### SOURCE EXCERPT
· · · · · · ·
# distance casters cant throw bait????



## chris storrs (Aug 25, 2005)

ive heard from alot of people saying that guys who cast on the field cant toss 8nbait worth a lick....usually after they get out thrown on the pier in friendly competition.....but the 2 best casters i personally know can throw 8nbait further than anyone else ive seen...i would seem to side with the touney casters as being able to throw 8nbait as good as anyone...if not or most likely better...

so, this question goes to the tourney casters...

Can ya toss 8nbait as well as any other?


----------



## chuck(skidmark) (Jul 11, 2004)

Anyone who would be ignorant enough to say tournament casters can't cast 8 & bait has obviously never fished around Rolland Johnson, Mike Langston or Bill Kennedy, just to name a few. There are plenty of guys who are not tournament casters who can flat wail the crap out of it as well.


----------



## Newsjeff (Jul 22, 2004)

Yep. What Chuck said.


----------



## Tommy (Jan 24, 2001)

Anyone that would make a blanket statement that tournament casters can't throw 8nbait are speaking from ignorance. To throw 8nbait for distance takes specialized equipment and skills honed to get the most out of that equipment. This means practice using the rod, reel and weight targeting "Hatteras" point style fishing. This can be done on the field or on the beach.

Are all tournament casters proficient with 8 oz and a slab of bunker??? Of course not. If your background is throwing heavy lures into the Cape Cod canal and you've never picked up a heaver then you are not going to out throw a proficient 8nbait caster.
· · · · · · ·
### EXERCISE TASKS
(A) In the forum thread on tournament casters throwing 8nbait, which three casters does Chuck name?
(B) Go on with the forum thread on tournament casters throwing 8nbait, starting after its last sentence.

### EXTRACTED DATA
· · · · · · ·
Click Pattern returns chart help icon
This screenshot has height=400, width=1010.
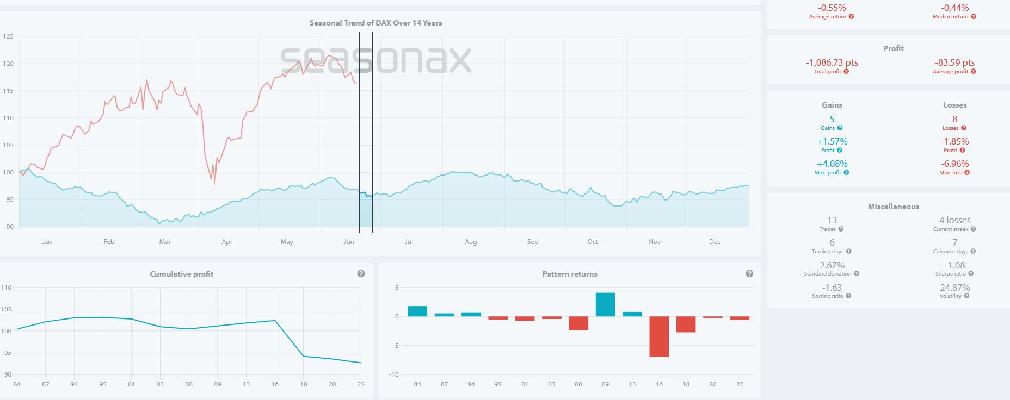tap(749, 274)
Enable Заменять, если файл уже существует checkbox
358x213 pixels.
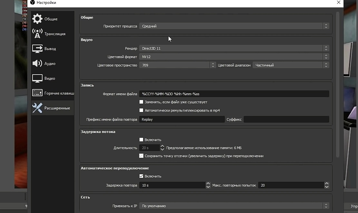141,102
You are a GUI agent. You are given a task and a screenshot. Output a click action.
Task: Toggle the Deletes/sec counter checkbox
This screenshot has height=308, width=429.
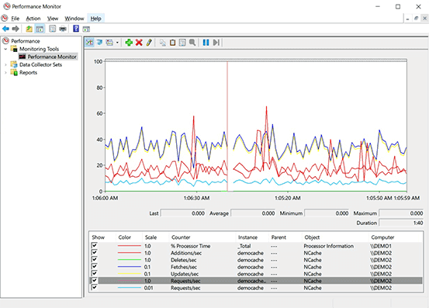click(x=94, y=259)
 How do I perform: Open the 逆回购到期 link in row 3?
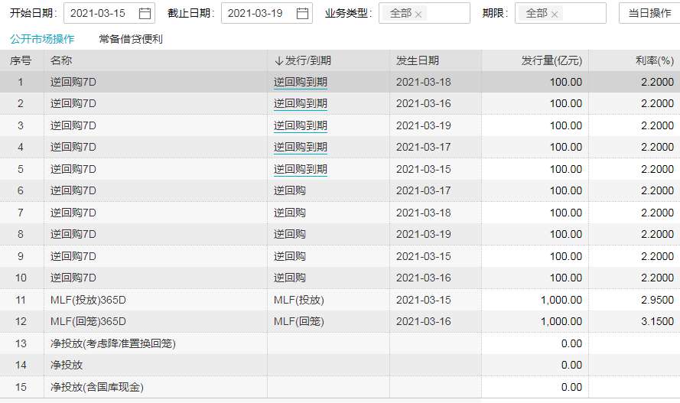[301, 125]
· · · · · · ·
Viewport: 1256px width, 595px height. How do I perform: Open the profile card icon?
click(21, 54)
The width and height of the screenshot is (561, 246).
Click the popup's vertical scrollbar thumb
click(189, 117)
· · · · · · ·
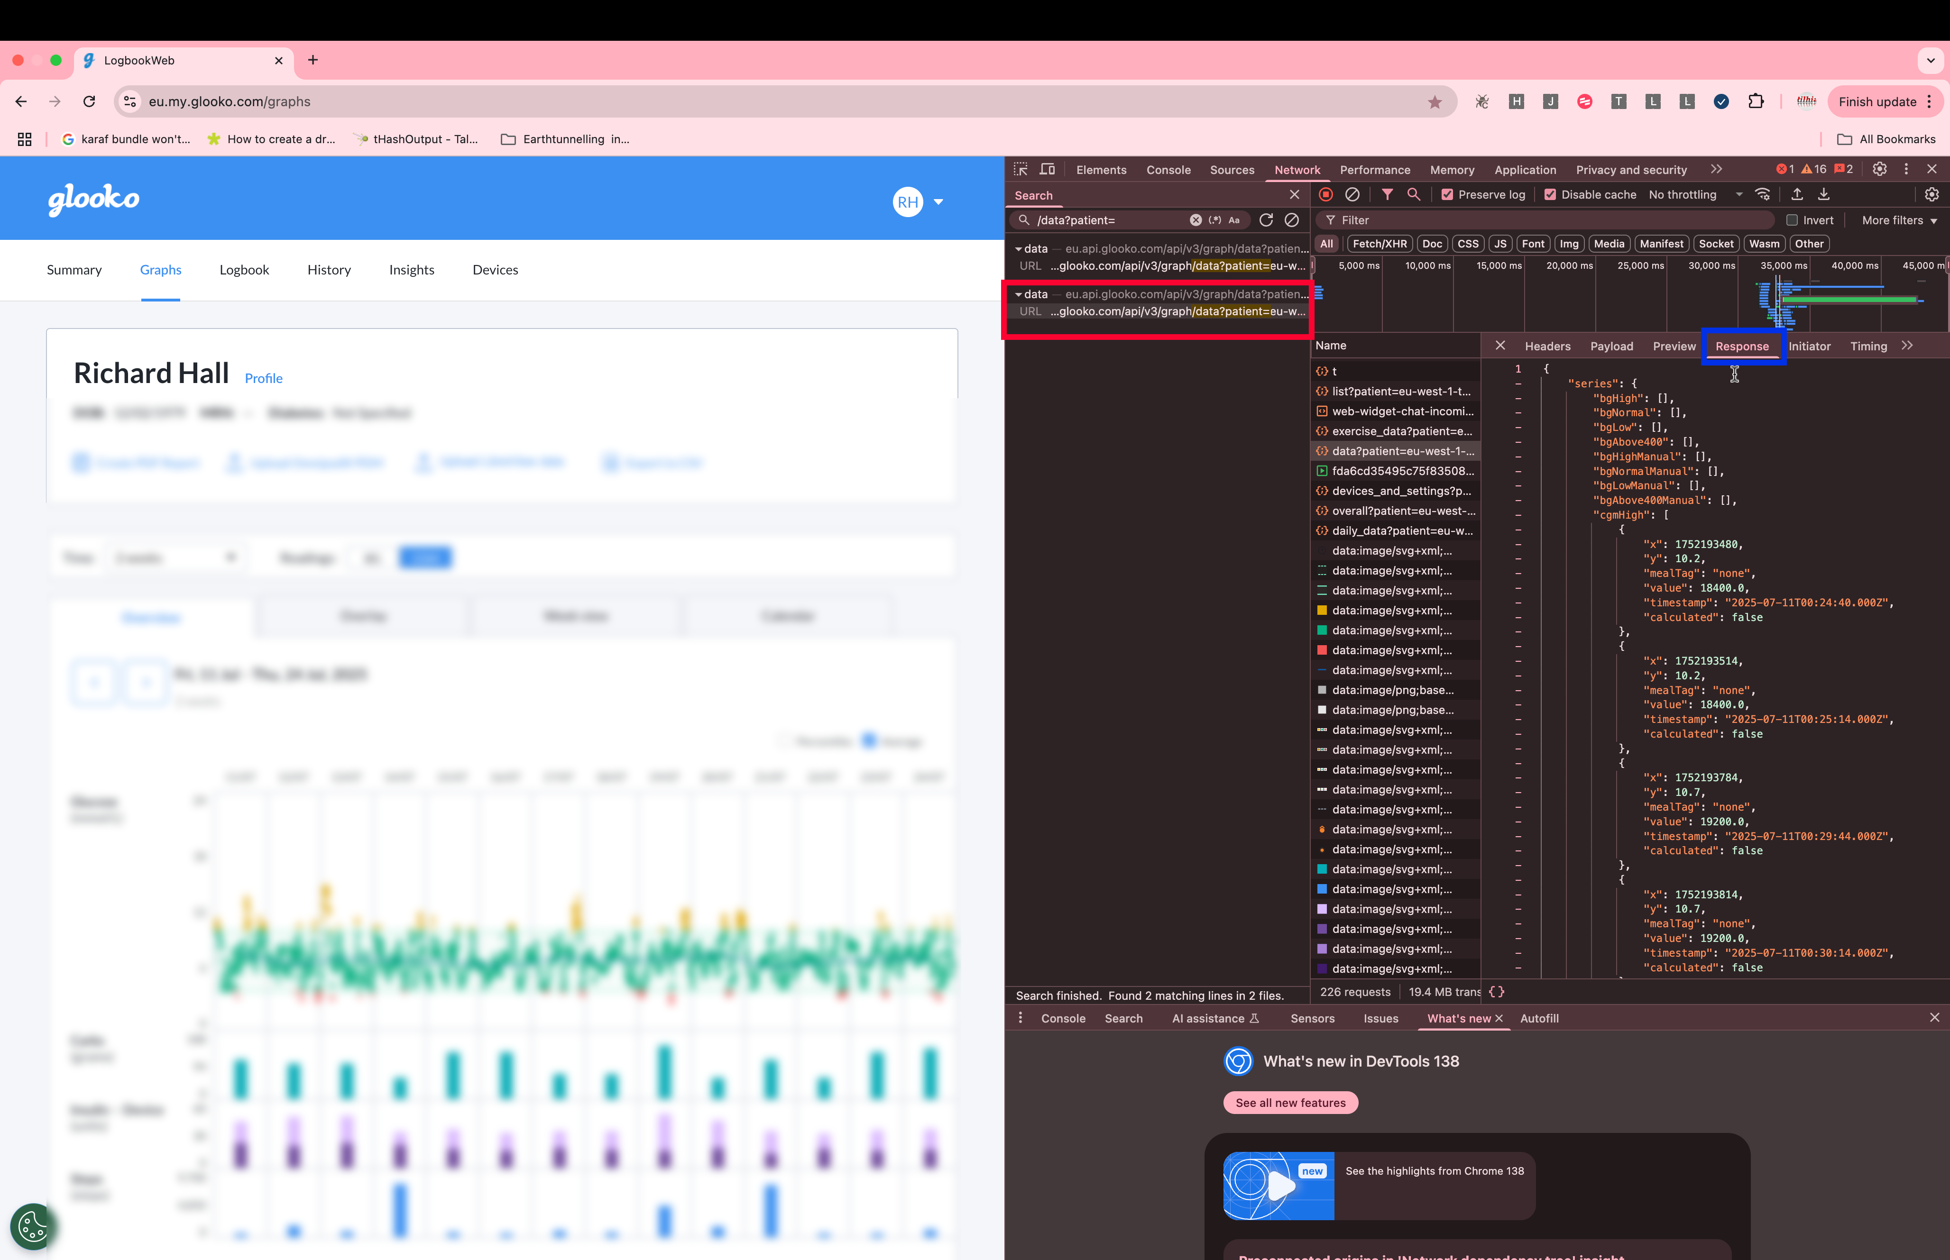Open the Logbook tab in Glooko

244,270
· · · · · · ·
### ANSWERS BY TASK
(A) Rolland Johnson, Mike Langston and Bill Kennedy.

(B)
My point here is that you have to practice to become proficient at casting whatever your target payload may be. To become a top level tournament caster takes a tremendous amount of practice throwing 4.5 and 5.25 oz leads with 13-14' long carbon fibre rods to get to that level. Same with lures or 8nbait. 

I have heard many times about the legendary OBX casters throwing 8nbait 600+ feet. These guys NEVER show up on the field. A tape measure or a measureing wheel will humble these guys every time. 

Casters/fishermen like Rolland, Bill K and Mike Langston are the real thing. On the beach or on the field they can throw with the very best out there and usually come out on top.

FYI, my background is surf fishing the beaches of NC. I learned the Hatteras cast long before the pendulum. A few casts with the ol heaver and a good fishing reel and the form would be back. I could probably hold my own.

Tommy


----------



## Newsjeff (Jul 22, 2004)

If you've ever casted off a beach or pier with Rolland, Bill K, Tres or several other distance guys, than you know what Tommy and Chuck are talking about.

Chirs, you've been out there with Bill and Tres at LIP. You've seen them outcast everyone out there. I bet you've fished next to Rolland, too. That's enough to humble anyone. 

I'd put Lum and Pat Bracher in there, too. Not tournament guys, but you've seen them cast.


----------



## CrawFish (Sep 23, 2003)

I also heard someone kept an illegal fish in the tourney. Is that true or not? Some one please clear this our for me.


----------



## Shooter (Nov 14, 2004)

It seems the same story goes no matter what field your in,,, I use to hear that tournament archery shoots couldn't hunt worth a lick because they were so use to all the fancy bow equipment that they couldn't shoot a hunting bow  
I wouldn't go betting my panties on either case,,, wanna go hunting or shooting 1 inch dots at 50 yards, lets go.
I just offer up small praiers untill I get a whole lot better at casting the fishy gods will let some of them swim in a bit closer.


----------



## big brother (May 15, 2002)

on the sportcast usa schedule this year.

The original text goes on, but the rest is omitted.